Extracted records
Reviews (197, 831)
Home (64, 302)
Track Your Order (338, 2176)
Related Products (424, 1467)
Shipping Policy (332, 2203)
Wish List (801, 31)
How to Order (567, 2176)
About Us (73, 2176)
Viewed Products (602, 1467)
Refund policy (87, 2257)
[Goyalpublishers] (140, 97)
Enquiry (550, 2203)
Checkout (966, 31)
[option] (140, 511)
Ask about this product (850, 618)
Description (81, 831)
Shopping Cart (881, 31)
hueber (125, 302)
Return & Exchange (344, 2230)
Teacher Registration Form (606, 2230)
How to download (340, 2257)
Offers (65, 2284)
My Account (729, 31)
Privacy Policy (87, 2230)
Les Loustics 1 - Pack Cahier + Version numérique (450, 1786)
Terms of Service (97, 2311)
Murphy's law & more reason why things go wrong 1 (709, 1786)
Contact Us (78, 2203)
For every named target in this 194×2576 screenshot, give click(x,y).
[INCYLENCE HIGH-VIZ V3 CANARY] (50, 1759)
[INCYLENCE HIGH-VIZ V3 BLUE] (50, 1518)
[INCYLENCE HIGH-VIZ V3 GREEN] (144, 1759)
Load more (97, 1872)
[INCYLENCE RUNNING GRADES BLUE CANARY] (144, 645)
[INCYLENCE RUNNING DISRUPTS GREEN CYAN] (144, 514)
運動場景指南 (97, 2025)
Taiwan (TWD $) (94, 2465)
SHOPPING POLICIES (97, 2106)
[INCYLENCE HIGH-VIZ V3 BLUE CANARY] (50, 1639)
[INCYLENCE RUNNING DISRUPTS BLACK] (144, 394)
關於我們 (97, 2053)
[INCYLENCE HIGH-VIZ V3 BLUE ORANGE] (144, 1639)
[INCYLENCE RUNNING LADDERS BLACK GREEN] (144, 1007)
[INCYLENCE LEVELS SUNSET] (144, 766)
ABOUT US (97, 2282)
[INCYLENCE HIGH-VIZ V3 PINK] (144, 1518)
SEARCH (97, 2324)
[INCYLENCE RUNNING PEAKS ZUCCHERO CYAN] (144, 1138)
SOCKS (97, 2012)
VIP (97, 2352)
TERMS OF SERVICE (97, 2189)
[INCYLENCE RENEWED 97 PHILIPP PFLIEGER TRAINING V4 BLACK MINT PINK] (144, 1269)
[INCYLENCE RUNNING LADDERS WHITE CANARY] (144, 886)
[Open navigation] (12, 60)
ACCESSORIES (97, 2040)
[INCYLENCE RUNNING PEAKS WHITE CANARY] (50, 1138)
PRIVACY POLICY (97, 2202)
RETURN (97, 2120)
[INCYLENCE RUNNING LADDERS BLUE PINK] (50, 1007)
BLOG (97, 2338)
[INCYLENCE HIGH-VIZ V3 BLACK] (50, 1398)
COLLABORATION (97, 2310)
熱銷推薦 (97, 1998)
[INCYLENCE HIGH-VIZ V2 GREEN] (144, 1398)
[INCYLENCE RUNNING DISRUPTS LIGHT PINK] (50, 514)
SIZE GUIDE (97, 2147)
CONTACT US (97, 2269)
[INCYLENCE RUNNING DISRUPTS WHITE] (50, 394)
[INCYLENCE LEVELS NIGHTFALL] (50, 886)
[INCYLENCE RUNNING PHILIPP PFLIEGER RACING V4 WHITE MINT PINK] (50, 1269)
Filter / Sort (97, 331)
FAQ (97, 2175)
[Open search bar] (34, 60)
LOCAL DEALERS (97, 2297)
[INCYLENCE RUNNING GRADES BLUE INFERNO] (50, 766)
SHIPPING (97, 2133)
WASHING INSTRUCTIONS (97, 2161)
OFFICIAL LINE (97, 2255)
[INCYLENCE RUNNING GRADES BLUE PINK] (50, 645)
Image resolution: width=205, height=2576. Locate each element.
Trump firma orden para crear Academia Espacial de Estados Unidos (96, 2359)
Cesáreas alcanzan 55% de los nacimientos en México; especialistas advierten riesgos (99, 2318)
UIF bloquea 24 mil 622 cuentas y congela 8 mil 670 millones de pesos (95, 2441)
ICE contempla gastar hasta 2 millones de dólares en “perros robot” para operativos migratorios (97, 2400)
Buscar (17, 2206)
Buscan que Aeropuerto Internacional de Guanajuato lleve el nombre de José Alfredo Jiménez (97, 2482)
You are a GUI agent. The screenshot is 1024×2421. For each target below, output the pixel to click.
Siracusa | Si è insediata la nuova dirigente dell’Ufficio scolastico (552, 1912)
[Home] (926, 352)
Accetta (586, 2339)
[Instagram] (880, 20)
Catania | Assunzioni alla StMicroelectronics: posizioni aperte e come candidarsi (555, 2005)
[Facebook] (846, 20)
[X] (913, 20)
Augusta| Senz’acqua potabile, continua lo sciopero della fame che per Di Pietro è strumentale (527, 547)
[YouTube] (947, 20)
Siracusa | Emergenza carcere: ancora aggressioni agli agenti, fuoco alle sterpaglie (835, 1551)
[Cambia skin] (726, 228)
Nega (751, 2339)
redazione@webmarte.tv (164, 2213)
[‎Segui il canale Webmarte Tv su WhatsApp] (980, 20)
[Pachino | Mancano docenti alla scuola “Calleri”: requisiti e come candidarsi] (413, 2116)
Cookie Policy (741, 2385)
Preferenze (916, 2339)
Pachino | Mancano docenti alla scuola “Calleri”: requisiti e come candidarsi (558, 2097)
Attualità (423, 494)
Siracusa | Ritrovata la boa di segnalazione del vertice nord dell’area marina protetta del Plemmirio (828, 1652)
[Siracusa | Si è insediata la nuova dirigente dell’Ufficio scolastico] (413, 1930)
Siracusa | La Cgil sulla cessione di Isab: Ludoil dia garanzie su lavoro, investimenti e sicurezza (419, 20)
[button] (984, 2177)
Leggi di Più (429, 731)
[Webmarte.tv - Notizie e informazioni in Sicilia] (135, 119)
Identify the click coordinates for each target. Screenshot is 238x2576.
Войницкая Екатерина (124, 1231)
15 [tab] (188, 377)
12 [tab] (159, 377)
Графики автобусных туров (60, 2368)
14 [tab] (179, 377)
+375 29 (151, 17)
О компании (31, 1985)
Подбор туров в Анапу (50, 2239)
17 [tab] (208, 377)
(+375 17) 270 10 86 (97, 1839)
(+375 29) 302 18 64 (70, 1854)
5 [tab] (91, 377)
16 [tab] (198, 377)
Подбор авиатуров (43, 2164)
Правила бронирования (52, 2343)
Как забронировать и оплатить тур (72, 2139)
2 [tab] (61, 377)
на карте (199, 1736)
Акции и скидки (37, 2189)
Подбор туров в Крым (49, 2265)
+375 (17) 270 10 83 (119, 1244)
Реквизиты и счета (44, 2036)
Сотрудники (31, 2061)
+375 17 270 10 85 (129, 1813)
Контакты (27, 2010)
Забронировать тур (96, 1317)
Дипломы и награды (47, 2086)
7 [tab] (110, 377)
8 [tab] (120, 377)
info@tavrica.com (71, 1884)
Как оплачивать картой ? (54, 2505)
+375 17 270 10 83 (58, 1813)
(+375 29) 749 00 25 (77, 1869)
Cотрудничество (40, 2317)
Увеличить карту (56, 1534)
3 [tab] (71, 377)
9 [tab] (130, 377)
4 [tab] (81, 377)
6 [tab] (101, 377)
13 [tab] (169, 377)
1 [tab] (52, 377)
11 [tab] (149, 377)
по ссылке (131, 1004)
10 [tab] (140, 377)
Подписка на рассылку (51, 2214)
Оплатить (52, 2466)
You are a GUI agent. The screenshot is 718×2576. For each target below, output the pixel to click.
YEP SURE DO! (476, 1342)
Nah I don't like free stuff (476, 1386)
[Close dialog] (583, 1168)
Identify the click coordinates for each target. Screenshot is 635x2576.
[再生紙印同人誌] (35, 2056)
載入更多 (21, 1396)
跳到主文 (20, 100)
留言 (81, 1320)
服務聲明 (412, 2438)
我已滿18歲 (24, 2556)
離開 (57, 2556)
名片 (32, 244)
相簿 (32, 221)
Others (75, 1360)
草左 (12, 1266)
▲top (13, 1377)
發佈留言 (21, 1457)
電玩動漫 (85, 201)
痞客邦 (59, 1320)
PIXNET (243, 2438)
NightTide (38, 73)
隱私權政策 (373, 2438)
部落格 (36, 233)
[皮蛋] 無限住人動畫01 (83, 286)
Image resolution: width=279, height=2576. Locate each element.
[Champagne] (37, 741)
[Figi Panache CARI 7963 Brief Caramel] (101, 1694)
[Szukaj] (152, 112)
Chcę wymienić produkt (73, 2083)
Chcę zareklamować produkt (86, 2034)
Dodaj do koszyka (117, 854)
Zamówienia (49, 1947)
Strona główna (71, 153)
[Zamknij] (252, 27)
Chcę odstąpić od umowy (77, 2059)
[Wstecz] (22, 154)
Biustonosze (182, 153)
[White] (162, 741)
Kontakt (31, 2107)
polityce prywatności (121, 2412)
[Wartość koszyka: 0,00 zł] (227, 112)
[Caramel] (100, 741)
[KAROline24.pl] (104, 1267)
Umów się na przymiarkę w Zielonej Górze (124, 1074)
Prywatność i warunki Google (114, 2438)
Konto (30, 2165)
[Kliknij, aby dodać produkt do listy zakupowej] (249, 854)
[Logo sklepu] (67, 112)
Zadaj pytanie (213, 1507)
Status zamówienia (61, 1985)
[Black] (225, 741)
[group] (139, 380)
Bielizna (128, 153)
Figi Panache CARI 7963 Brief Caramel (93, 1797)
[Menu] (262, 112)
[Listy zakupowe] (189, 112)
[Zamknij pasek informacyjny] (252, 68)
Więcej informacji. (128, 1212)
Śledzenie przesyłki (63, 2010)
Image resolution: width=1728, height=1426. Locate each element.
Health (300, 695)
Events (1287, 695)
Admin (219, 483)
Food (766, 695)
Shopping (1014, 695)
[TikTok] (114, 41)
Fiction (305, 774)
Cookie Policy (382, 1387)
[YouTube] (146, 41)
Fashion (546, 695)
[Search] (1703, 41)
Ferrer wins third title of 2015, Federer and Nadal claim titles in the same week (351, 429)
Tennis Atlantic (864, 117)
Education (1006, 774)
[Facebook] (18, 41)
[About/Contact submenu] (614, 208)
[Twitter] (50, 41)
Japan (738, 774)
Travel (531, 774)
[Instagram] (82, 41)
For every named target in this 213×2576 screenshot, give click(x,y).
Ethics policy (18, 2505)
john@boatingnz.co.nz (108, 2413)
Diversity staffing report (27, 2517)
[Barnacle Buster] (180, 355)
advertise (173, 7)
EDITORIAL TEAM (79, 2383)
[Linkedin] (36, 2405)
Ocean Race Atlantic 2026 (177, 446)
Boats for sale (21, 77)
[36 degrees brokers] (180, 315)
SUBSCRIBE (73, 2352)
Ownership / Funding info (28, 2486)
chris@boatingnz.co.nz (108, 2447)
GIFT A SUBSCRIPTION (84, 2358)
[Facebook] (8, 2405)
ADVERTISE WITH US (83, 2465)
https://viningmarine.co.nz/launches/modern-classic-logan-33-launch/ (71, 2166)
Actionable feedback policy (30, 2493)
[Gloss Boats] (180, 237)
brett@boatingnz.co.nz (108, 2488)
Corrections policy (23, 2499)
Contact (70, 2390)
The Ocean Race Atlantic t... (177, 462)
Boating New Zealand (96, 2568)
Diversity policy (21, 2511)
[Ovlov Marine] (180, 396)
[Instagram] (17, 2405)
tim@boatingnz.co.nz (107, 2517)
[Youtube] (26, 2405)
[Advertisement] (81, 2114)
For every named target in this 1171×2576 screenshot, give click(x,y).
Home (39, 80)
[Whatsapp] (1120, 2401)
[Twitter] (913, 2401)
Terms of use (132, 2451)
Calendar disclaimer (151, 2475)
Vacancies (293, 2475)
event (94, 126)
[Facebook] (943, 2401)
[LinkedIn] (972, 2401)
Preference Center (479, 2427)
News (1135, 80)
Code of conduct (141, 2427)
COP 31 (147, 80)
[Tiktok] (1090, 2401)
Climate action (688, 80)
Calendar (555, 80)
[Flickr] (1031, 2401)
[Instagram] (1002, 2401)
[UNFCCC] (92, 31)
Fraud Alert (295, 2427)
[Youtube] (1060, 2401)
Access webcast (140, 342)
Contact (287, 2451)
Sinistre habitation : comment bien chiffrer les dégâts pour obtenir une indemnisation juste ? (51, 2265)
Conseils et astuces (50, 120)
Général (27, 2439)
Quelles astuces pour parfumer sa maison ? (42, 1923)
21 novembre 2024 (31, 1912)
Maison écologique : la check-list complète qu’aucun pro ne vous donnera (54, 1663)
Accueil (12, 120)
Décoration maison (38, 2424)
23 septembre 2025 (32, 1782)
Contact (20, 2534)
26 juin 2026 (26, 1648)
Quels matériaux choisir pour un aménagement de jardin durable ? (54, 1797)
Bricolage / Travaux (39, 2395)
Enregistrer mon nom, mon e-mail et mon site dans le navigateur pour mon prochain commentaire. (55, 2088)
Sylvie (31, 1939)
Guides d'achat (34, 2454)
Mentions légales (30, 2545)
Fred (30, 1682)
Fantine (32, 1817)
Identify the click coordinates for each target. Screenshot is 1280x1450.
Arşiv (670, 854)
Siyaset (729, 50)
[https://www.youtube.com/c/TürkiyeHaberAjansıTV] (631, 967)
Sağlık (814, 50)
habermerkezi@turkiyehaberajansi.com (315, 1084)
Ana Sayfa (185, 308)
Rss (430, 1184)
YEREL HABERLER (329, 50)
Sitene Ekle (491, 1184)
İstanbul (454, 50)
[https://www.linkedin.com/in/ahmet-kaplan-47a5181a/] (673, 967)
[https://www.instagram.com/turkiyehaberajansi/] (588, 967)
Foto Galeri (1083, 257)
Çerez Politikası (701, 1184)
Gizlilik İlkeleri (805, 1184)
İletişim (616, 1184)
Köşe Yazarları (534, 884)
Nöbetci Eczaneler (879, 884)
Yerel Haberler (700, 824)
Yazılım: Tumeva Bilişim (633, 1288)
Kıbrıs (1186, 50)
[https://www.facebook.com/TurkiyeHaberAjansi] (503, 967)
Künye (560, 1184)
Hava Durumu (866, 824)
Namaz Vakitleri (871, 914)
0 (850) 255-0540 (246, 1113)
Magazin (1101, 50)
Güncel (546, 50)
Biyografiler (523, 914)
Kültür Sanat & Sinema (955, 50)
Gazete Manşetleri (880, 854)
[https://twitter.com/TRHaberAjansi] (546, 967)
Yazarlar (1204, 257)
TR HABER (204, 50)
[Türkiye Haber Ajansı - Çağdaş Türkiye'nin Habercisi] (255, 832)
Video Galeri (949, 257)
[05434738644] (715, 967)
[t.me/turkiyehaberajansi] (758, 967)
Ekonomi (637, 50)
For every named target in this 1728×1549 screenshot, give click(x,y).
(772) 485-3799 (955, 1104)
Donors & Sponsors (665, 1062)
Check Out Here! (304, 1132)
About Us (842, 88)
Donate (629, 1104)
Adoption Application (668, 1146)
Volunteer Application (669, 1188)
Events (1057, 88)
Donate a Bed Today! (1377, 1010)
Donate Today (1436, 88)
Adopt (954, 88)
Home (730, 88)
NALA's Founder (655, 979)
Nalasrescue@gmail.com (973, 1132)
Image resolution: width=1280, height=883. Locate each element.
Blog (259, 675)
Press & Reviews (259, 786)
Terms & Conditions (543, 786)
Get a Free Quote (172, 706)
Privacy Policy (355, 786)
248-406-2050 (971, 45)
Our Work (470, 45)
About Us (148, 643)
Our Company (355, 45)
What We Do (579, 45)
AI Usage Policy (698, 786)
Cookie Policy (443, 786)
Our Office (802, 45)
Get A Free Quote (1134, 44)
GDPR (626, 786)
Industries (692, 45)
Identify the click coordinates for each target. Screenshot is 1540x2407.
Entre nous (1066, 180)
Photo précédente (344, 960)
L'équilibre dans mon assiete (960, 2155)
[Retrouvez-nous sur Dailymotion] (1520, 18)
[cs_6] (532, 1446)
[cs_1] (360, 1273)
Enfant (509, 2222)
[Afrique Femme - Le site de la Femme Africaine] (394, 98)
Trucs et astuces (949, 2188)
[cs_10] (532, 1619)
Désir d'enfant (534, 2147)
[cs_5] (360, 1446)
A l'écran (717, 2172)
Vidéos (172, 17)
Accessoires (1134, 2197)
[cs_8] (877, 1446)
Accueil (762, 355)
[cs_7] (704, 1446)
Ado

◆ Exercise description ◆
For this exercise, gather every line of the data that contains the word "Diversity".

◆ Answer to this problem ◆
Diversity staffing report (27, 2517)
Diversity policy (21, 2511)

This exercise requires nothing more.